# Another Winner!



## Pompano Joe (Jan 28, 2009)

Another nominee for my "Wall of Shame". Came to me locked up and dirty, but I never would have imagined this inside of a fairly contemporary reel...looks like peanut butter, only hard and crusty! You know who your are!


----------



## rufus1138 (Oct 29, 2012)

good gawd


----------



## MikeG (Oct 5, 2007)

Gasoline will clean that right up


----------



## Bullgat0r (May 13, 2012)

Maybe they found it like that and thought it was worth saving... Just being the devil's advocate.


----------



## Pompano Joe (Jan 28, 2009)

Definitely worth saving. USA made 4/0 with a graphite frame and aluminum spool. She'll come back. Couple of vintage bakelite side plates, stainless steel gears and carbon drags and we'll be back in business.
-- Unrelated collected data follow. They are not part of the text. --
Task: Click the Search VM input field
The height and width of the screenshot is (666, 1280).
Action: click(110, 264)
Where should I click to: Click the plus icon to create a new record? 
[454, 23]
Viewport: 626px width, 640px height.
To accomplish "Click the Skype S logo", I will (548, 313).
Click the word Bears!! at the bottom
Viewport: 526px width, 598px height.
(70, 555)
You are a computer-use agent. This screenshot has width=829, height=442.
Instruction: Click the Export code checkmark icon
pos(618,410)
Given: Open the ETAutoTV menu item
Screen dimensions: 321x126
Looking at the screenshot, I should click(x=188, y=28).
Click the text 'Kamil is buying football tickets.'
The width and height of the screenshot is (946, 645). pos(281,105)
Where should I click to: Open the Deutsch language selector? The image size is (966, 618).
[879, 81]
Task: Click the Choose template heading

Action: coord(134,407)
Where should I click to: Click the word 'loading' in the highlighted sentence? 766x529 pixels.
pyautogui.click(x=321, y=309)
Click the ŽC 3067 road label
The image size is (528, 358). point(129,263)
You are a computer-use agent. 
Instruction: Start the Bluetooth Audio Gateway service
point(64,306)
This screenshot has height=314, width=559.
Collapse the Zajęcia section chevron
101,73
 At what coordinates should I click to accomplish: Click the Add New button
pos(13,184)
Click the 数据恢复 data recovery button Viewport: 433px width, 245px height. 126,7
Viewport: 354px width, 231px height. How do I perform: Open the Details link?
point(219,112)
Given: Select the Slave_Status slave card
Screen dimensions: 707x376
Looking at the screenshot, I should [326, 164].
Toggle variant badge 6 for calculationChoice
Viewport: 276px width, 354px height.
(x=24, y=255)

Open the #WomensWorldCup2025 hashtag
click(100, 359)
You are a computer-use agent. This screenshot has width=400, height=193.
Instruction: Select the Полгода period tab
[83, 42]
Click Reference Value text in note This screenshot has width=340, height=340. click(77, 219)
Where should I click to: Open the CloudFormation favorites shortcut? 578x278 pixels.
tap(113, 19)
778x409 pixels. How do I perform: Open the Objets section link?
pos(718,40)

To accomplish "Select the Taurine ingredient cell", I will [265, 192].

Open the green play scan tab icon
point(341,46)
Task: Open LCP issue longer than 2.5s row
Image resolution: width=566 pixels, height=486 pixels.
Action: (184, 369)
I'm just wondering what this reel ever did to her owner to get that kind of treatment!


----------



## johnsonbeachbum (Oct 1, 2007)

found by diver?


----------



## Pompano Joe (Jan 28, 2009)

johnsonbeachbum said:


> found by diver?


No, found in a back room somewhere. That's not corrosion, it's dead, bone dry grease!


----------



## Ocean Master (May 20, 2008)

You know how it's done Joe. I've seen that "grease" before...

Thats' why we use the blue marine grease now..!


----------



## Pompano Joe (Jan 28, 2009)

Ocean Master said:


> Thats' why we use the blue marine grease now..!


What's your favorite OM?


----------



## Squidder (Apr 20, 2009)

*Reel*



Ocean Master said:


> You know how it's done Joe. I've seen that "grease" before...
> 
> Thats' why we use the blue marine grease now..!


Amen on the blue grease Ocean Master! I also love the muscle grease sold on the reel schematics website. Their tungsten lube is awesome too! It does not fly off the parts when they are turning.

Rick C.


----------



## Squidder (Apr 20, 2009)

I get reels like that also Joe! usually abused party boat reels that get retired and bought at a garage sale then sent to me for cleaning! Amazing how we get to do the dirty work and they get to have the fun, LOL...!


----------



## ncmanguy (Jan 1, 2013)

I use a grease called "Red and Tacky" get it at autoparts store, been using this stuff for ages, cant beat it with a stick for the price.


----------